Cette façon d’échanger et de s’inspirer les uns des autres, derrière le géant américain, risque-t-elle de nous conduire à une sorte de convergence pédagogique, ignorante des identités et des différences culturelles et qui serait un ralliement de fait au modèle culturel et éducatif américain ? L’e-learning serait-il l’un des moyens par lequel le phénomène de mondialisation menacerait la diversité des cultures et des éducations ? Sur cette délicate question, les avis ne peuvent qu’être partagés. Mais puisque cet article a pris le parti de défendre une thèse positive à l’égard de l’e-learning, il s’appuiera, pour la justifier, sur les propos d’un sociologue, Philippe d’Iribarne, spécialiste de la gestion des entreprises et du rôle qu’y jouent les facteurs culturels, qui, sans être un avocat de la mondialisation, porte sur elle un regard qui se veut rassurant : « Pour comprendre les effets de la mondialisation, il faut distinguer trois acceptions du terme de culture. Il peut d’abord désigner tout ce qui relève du ‘folklore’ : la musique, la langue, l’art, la cuisine… Dans ce cas, la mondialisation a un effet uniformisateur indéniable, même si elle rencontre des résistances dans certains pays. Dans un deuxième sens, la culture renvoie à la notion d’identité. La mondialisation a ici pour conséquence une exacerbation, que l’on perçoit à travers les conflits identitaires et les revendications régionalistes qui se multiplient. Enfin, si l’on considère la culture comme l’expression d’une vision commune des règles du vivre ensemble, il me semble que la mondialisation a peu d’effets, et que la disparité des cultures politiques persiste. »[3]
L’éducation n’étant certainement pas un folklore, la principale menace que fait peser sur elle la mondialisation devrait donc être recherchée plutôt du côté de l’exacerbation des différences et des identités que de l’uniformisation. Si l’on accepte l’idée qu’une partie des questions posées à l’éducation, par exemple celles concernant l’apprentissage par les réseaux, peut l’être sur une base qui ne serait pas seulement nationale et identitaire mais également scientifique et interculturelle, alors le choix du vocable e-learning pourrait nous aider à éviter l’erreur d’une réaction de repli inopportune.
[1] L’élève, mot magnifique, n’est utilisé que dans l’enseignement primaire et secondaire et se réfère à des sujets jeunes ; on le change en étudiant à l’université.
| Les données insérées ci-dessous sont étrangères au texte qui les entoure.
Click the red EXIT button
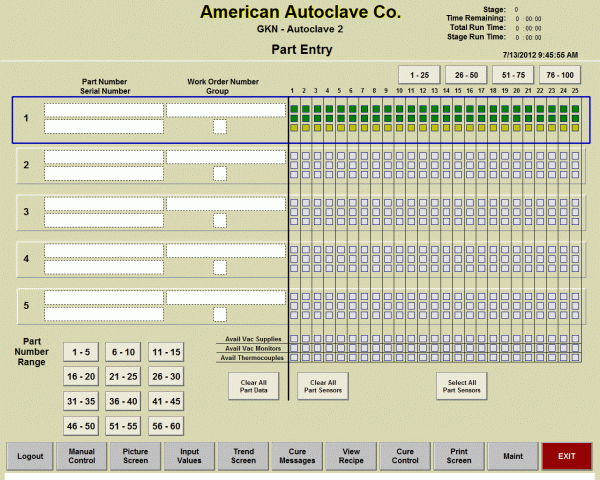This screenshot has width=600, height=480. [566, 456]
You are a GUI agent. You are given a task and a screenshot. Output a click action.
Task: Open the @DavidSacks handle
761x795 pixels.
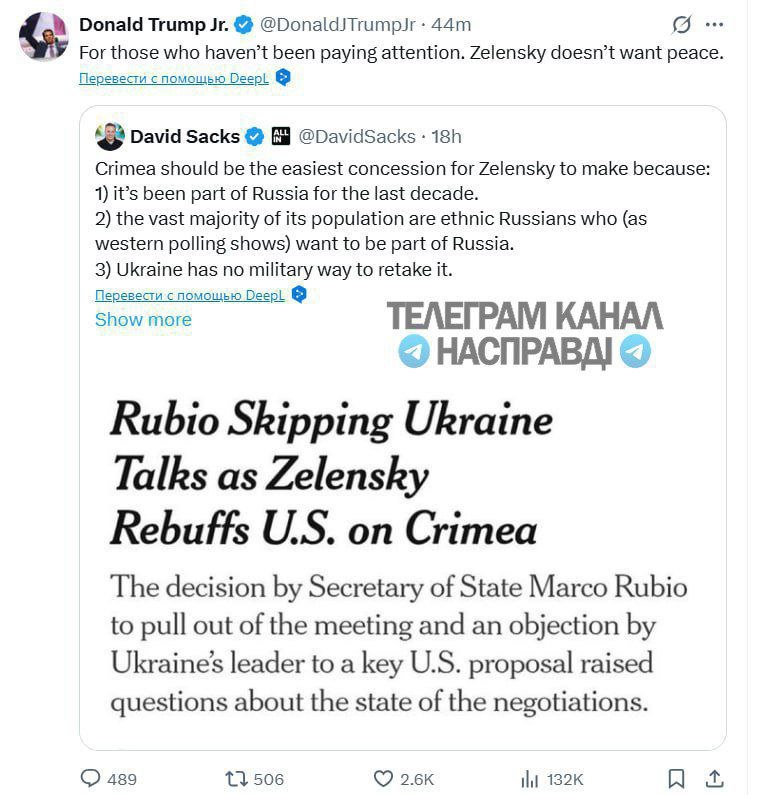357,136
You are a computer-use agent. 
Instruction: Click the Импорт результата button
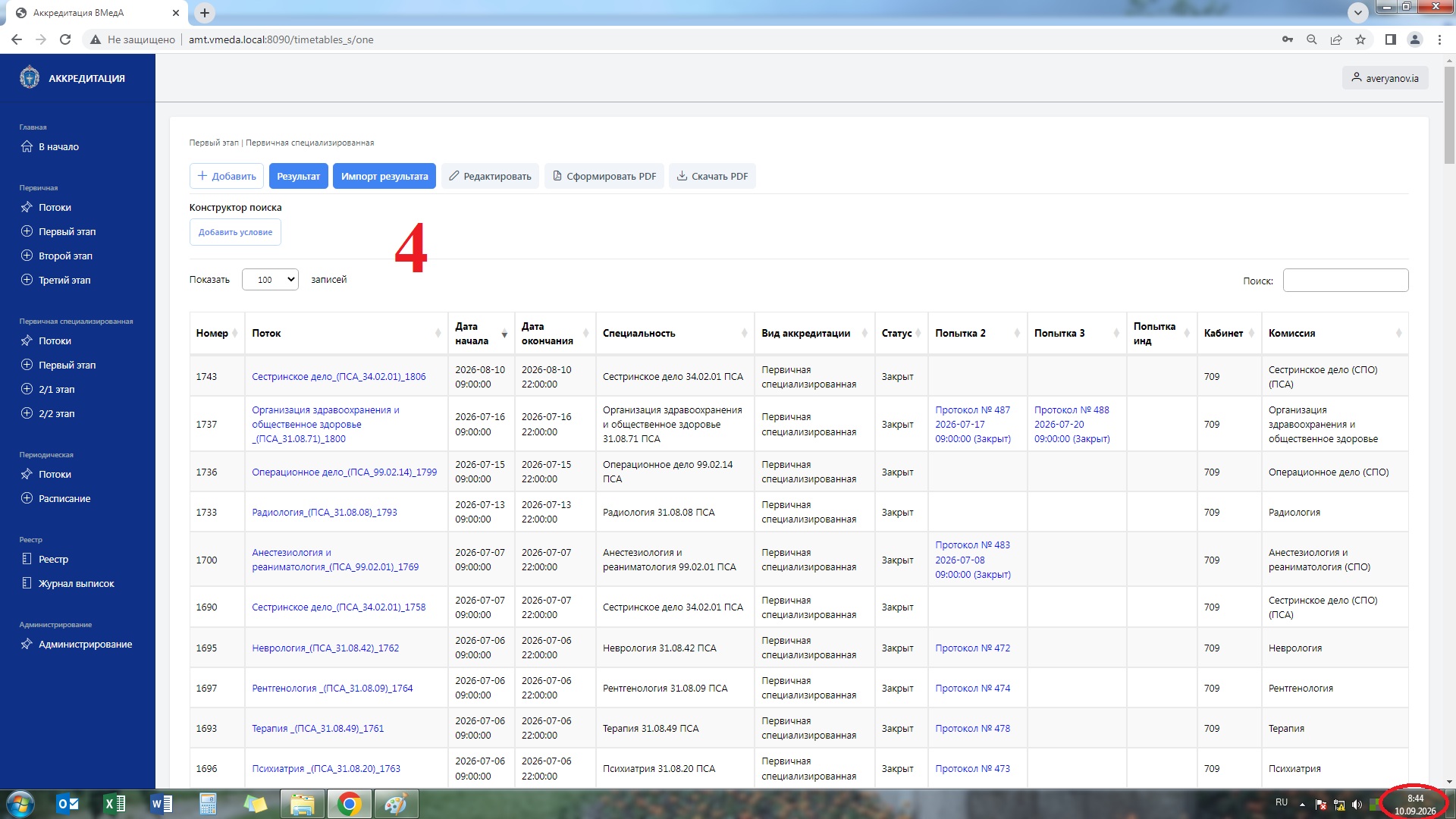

En formation d’adulte, on use souvent du terme formé ou de celui, plus trivial, de stagiaire. Les canadiens francophones, facétieux et imaginatifs, ont proposé le s’éduquant qui sonne tout de même mieux que l’improbable éduqué. Lorsque mon professeur m’apprend quelque chose, je pourrais imaginer qu’il tente de faire de moi un appris. Mais le mot n’existe pas, sinon dans une forme négative : le malappris est celui à qui l’on n’a pas réussi à apprendre quoique ce soit et qui, tout seul, n’aura appris que les mauvaises manières…
[2] Dans « L’acte d’apprendre » (PUF, 1995), Bernadette Aumont et Pierre-Marie Mesnier évoquent ce slogan syndical de 1989 « La vie est à prendre ! Apprendre, quelle vie ! De l’air, des moyens, des profs pour l’école ! » pour souligner qu’ « en un chiasme éloquent, il retourne le signifié pour le rabattre du côté de la difficulté d’apprendre à l’école, faute de moyens permettant un enseignement efficace… ».
[3] Interview donnée à la revue « Sciences humaines », N°110, novembre 2000. On lira également de Philippe d’Iribarne : « Culture et mondialisation – Gérer par delà les frontières », Le Seuil, 1998.